Personally, I don't think you actually need the robot part for the concept to be understandable and valid. But, it's a long debate but you do certainly have a point to some degree. Totally fair.
However, in the specific context I'm referring to - The Observer, or The Experiencer - I find Dennett's pointing to be useful. If we can start to comprehend how a brain comes to understand itself as having a mental self, and then developing behaviour from that pretext, we can start to see which aspects of that mental self have, and which aspects lack, validity in hard science terms.
Without this we end up like Chalmers or Tononi utterly convinced that there must be "someone who experiences consciousness." And we set out upon our magnum opus consciousness paper, starting from an untested core assumption that will scupper it before it's past the first paragraph.
The flaw you acknowledge in Dennett's argument means that he didn't actually succeed in avoiding an infinite regress. If the mere "clanking computer" (did he have any idea how computers work when he wrote that?) could generate autobiographical narrative without also generating a sense of self, then so could a brain. But that amounts pretty much to assuming the conclusion.

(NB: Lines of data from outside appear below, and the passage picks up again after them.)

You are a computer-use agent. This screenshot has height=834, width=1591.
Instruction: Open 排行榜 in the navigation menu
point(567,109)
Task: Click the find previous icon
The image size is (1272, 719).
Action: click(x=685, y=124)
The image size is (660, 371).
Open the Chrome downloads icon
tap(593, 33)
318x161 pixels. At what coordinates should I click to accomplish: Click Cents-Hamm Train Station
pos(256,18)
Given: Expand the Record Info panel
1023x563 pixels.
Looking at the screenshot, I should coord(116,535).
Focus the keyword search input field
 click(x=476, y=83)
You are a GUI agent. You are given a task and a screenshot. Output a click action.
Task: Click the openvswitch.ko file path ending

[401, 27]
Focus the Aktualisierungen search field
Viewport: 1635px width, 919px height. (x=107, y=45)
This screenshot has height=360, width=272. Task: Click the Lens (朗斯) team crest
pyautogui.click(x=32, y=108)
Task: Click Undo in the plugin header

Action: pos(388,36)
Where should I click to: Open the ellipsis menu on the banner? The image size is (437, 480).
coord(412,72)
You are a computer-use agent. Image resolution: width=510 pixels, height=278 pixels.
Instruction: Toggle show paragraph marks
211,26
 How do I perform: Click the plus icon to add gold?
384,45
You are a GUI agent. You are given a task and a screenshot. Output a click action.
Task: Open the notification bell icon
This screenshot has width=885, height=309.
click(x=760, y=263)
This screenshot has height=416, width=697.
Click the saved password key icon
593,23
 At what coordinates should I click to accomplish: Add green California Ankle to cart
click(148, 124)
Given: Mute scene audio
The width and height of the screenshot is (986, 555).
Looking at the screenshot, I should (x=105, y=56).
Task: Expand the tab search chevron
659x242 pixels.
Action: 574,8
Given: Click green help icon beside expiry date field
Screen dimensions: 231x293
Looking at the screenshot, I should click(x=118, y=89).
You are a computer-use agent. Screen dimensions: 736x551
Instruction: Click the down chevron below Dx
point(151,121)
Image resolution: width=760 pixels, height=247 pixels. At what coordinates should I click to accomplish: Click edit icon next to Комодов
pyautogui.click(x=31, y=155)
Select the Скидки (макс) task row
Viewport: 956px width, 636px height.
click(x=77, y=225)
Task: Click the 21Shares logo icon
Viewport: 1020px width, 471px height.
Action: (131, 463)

I think you need to distinguish between physical and mental selfhood here, and how the first realistically likely led to the latter. And then it's needed to break down mental selfhood into its varying aspects and ensure that they are fit for purpose.
What is the distinction between the physical self and the mental self? What part of the mental self is not physical? Since we're talking about strict materialism here, the answer is obvious. The mental must be a subset of the physical, and all mental processes are therefore part of the organism. Either part of its form, or part of its functioning.
Instead of focusing on mental selfhood, consider mental models of the world. How they might work, what they might include, and how they might be useful to maintaining the existence of an organism.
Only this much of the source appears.